* _QUESTIONS TO ANSWER_:
[A] According to the post on TK1 in liver cancer, how many HCC patients were recruited in the quoted study?
[B] The post on TK1 in liver cancer describes how the authors investigate TK1 in HCC. List each aspect named there.
[C] Quote the post on TK1 in liver cancer from "This external article, published" up to and including "respons in HCC.".

* _SELECTED EXCERPT_:
This external article, published jan 2022, may be quite interesting as it highlights the role of TK1 in liver cancer (HCC, hepatocellular carcinoma). The authors investigates TK1 in HCC from an overall perspective, both as a serum biomarker and also the expression of TK1 in tissue as well as TK1-related genes. A main theme is the interesting and widening perspective of TK1 as also playing a role in the immune respons in HCC.
Quotes from the article, highligting TK1 as a serum biomarker in HCC:
"The serum level of TK1 has been found to correlate significantly with cancer stage. TK1 is therefore a potential biomarker for cancer recurrence and treatment monitoring, and may also have advantages over current biomarkers." /…/
“We recruited 100 HCC patients and 100 healthy controls in order to compare the expression of TK1 and AFP in the serum of these two groups.” /…/
“The TK1 and AFP serum levels in HCC patients were significantly higher than those in healthy controls. Liver tissue analysis showed that the expression of TK1 in HCC patients was also significantly higher than in healthy controls.” /…/
Source (published jan 2022): Frontiers | Comprehensive Analysis of Immune-Related Prognosis of TK1 in Hepatocellular Carcinoma
Personally I think the article also shed some light on the important aspect that measurements of TK1 in tissue versus measured in serum is NOT the same thing (amateur view, of course). TK1 measured in serum represent, as I understand, profoundly different aspects/qualities than TK1 measured in tissue. And the same goes for the expression of upregulated genes associated with TK1.

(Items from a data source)
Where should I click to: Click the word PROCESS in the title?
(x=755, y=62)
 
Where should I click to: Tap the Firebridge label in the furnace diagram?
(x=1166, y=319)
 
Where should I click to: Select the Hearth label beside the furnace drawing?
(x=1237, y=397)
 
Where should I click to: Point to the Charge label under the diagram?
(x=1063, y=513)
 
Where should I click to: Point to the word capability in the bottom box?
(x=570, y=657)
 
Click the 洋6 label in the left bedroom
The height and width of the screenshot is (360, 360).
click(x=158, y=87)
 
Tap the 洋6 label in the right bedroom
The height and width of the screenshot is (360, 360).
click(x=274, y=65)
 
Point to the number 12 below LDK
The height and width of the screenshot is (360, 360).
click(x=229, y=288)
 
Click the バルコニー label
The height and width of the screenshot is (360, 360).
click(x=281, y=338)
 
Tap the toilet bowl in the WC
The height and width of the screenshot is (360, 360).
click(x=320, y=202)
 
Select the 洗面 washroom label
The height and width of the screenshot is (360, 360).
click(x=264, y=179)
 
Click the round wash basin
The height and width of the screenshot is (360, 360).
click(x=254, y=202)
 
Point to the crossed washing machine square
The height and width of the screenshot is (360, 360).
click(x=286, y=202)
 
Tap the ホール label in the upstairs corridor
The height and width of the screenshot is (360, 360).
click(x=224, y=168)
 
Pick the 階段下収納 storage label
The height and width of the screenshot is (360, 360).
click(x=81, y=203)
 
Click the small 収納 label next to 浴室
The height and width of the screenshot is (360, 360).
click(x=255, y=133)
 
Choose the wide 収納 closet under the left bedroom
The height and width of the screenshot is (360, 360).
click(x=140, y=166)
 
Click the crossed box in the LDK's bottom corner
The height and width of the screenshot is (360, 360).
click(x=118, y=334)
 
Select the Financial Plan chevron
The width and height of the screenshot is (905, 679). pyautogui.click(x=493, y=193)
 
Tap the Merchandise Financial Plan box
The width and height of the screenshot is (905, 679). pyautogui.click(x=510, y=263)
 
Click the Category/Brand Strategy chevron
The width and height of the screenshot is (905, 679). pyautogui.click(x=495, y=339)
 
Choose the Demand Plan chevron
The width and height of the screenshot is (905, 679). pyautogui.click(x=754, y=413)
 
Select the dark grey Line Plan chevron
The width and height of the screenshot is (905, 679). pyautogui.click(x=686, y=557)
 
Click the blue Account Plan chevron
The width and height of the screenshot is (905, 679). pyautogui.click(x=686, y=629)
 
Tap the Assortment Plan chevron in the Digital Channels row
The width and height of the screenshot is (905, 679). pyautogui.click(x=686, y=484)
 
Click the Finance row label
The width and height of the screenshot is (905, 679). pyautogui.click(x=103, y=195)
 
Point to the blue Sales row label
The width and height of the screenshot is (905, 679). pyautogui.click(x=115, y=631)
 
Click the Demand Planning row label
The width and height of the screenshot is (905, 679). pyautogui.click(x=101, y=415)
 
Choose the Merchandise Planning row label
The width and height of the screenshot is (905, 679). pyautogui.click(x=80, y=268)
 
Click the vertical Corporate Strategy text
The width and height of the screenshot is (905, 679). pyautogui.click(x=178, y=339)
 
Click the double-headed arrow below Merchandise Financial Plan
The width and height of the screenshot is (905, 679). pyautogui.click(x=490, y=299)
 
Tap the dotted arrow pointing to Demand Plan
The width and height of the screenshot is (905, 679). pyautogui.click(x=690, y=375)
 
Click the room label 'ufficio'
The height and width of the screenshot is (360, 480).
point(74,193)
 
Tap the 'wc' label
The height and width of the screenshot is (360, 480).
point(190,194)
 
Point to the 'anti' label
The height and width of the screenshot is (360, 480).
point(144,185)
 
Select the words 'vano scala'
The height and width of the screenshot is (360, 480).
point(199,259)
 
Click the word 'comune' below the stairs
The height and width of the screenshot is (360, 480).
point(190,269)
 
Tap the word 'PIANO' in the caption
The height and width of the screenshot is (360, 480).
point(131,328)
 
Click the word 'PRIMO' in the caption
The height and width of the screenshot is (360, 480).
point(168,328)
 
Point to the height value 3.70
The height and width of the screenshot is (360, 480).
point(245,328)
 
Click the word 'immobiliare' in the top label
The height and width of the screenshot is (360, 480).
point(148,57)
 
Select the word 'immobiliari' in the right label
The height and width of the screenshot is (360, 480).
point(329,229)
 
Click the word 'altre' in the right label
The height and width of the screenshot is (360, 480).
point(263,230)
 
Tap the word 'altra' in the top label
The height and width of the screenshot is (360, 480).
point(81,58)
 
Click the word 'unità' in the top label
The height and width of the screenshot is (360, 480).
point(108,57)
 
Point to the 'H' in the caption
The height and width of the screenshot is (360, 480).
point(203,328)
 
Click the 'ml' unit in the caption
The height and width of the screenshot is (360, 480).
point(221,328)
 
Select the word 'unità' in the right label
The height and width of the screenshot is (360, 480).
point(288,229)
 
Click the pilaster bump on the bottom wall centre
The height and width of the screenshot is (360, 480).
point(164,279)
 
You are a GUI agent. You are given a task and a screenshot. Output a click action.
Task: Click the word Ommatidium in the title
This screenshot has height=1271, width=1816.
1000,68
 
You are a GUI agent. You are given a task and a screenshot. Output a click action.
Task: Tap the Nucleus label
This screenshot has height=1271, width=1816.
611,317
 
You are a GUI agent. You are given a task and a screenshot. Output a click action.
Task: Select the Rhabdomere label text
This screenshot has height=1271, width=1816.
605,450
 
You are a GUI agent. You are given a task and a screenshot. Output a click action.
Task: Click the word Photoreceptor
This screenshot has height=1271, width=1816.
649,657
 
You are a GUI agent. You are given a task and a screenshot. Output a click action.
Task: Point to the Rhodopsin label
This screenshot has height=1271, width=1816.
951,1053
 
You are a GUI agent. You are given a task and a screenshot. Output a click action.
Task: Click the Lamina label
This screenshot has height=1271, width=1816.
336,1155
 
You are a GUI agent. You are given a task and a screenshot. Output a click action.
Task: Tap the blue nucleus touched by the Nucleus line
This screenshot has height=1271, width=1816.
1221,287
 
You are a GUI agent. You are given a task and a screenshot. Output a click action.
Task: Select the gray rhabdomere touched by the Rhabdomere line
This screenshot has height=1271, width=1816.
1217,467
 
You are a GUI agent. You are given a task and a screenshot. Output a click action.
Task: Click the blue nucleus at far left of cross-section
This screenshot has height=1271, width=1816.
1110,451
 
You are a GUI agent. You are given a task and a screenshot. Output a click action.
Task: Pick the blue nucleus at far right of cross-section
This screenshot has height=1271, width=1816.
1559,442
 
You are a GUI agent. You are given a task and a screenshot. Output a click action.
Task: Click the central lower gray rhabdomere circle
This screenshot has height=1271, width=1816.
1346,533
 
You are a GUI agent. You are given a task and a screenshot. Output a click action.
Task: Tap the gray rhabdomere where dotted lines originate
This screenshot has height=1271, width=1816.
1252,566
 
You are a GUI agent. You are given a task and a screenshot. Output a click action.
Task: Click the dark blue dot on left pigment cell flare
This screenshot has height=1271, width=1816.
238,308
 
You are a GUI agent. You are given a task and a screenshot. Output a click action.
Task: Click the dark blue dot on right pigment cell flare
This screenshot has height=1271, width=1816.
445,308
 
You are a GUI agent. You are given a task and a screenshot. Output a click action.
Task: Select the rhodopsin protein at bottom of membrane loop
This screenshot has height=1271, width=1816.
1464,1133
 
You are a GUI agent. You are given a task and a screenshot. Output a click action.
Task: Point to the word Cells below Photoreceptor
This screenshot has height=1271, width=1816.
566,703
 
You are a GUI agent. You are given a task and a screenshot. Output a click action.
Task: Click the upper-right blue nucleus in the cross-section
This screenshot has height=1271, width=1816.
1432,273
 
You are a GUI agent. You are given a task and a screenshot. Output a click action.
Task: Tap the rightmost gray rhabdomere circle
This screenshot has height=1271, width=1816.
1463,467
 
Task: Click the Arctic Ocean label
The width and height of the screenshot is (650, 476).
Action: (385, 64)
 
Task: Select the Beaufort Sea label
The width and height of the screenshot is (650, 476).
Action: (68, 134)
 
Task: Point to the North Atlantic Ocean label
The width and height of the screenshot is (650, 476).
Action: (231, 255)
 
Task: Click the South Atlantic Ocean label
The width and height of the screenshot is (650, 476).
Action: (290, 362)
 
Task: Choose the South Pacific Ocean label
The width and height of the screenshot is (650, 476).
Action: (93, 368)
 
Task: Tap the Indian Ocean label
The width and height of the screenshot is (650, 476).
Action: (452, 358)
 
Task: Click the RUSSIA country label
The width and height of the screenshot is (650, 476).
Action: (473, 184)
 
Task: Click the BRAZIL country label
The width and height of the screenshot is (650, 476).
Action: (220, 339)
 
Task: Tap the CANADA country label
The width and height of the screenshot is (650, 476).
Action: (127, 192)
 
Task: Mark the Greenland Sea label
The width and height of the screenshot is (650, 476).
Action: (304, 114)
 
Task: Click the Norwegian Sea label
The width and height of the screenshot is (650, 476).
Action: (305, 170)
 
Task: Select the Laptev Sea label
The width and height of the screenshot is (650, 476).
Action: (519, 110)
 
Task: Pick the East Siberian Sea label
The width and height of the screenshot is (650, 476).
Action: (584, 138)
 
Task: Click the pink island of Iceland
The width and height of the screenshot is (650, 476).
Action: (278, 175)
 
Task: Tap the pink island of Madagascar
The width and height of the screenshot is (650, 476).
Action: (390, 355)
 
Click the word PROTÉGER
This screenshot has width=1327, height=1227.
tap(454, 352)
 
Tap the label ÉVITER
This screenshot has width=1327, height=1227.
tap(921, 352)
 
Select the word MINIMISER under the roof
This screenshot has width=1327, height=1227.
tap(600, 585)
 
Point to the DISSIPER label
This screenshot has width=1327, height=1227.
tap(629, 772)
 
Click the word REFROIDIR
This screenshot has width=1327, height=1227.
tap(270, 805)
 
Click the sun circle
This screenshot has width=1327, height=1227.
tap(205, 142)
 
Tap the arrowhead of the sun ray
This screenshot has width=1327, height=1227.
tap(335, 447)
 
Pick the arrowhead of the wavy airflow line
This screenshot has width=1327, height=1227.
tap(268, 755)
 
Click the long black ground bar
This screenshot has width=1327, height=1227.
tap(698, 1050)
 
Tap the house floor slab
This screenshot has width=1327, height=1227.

* _SOLVED TASKS_:
[A] 100 HCC patients were recruited.

[B]
- TK1 as a serum biomarker
- The expression of TK1 in tissue
- TK1-related genes

[C]
This external article, published jan 2022, may be quite interesting as it highlights the role of TK1 in liver cancer (HCC, hepatocellular carcinoma). The authors investigates TK1 in HCC from an overall perspective, both as a serum biomarker and also the expression of TK1 in tissue as well as TK1-related genes. A main theme is the interesting and widening perspective of TK1 as also playing a role in the immune respons in HCC.